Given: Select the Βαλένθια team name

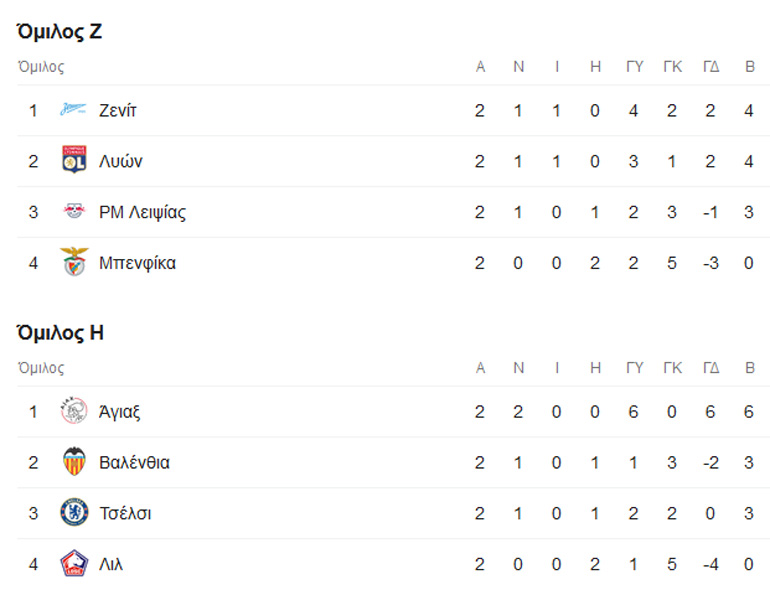Looking at the screenshot, I should pos(134,462).
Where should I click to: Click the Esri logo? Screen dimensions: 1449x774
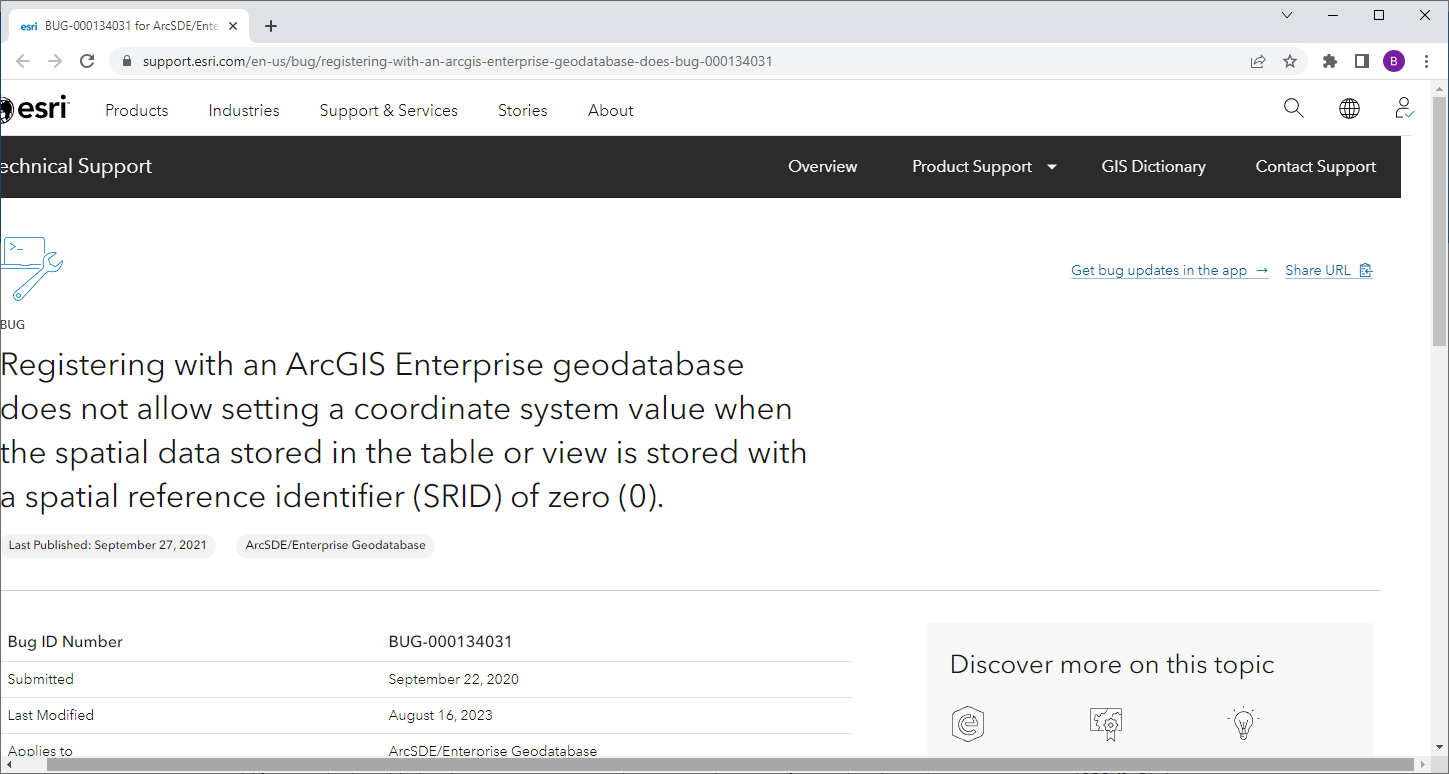pos(34,108)
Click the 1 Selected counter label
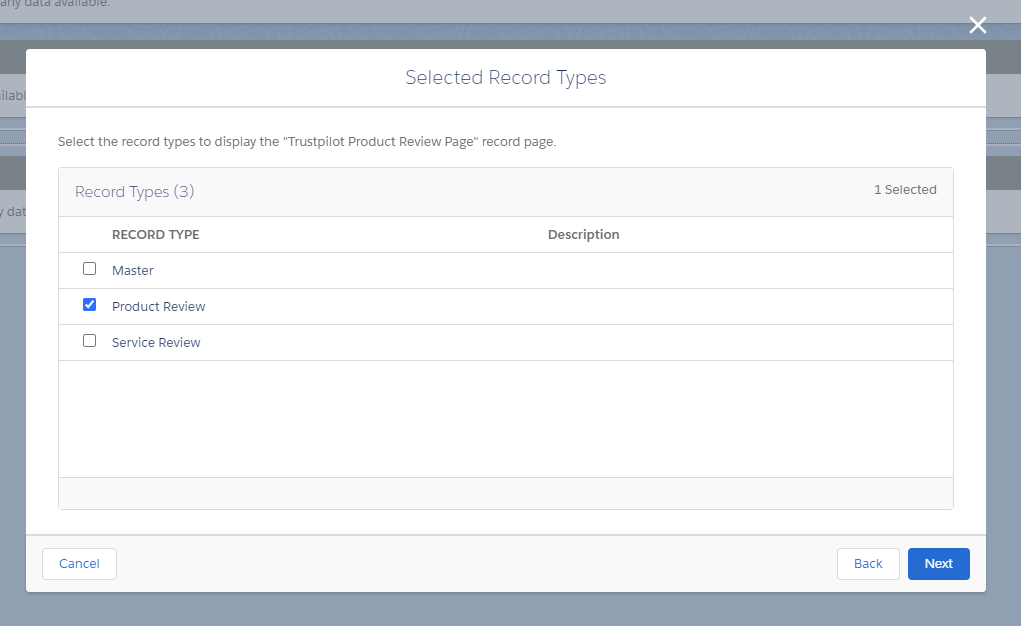 tap(905, 189)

--

Give every line of the data above again as it stands; the pictures stay out.

Given: Select the Βαλένθια team name

Looking at the screenshot, I should pos(134,462).
Where should I click to: Click the Esri logo? Screen dimensions: 1449x774
pos(34,108)
Click the 1 Selected counter label
 tap(905, 189)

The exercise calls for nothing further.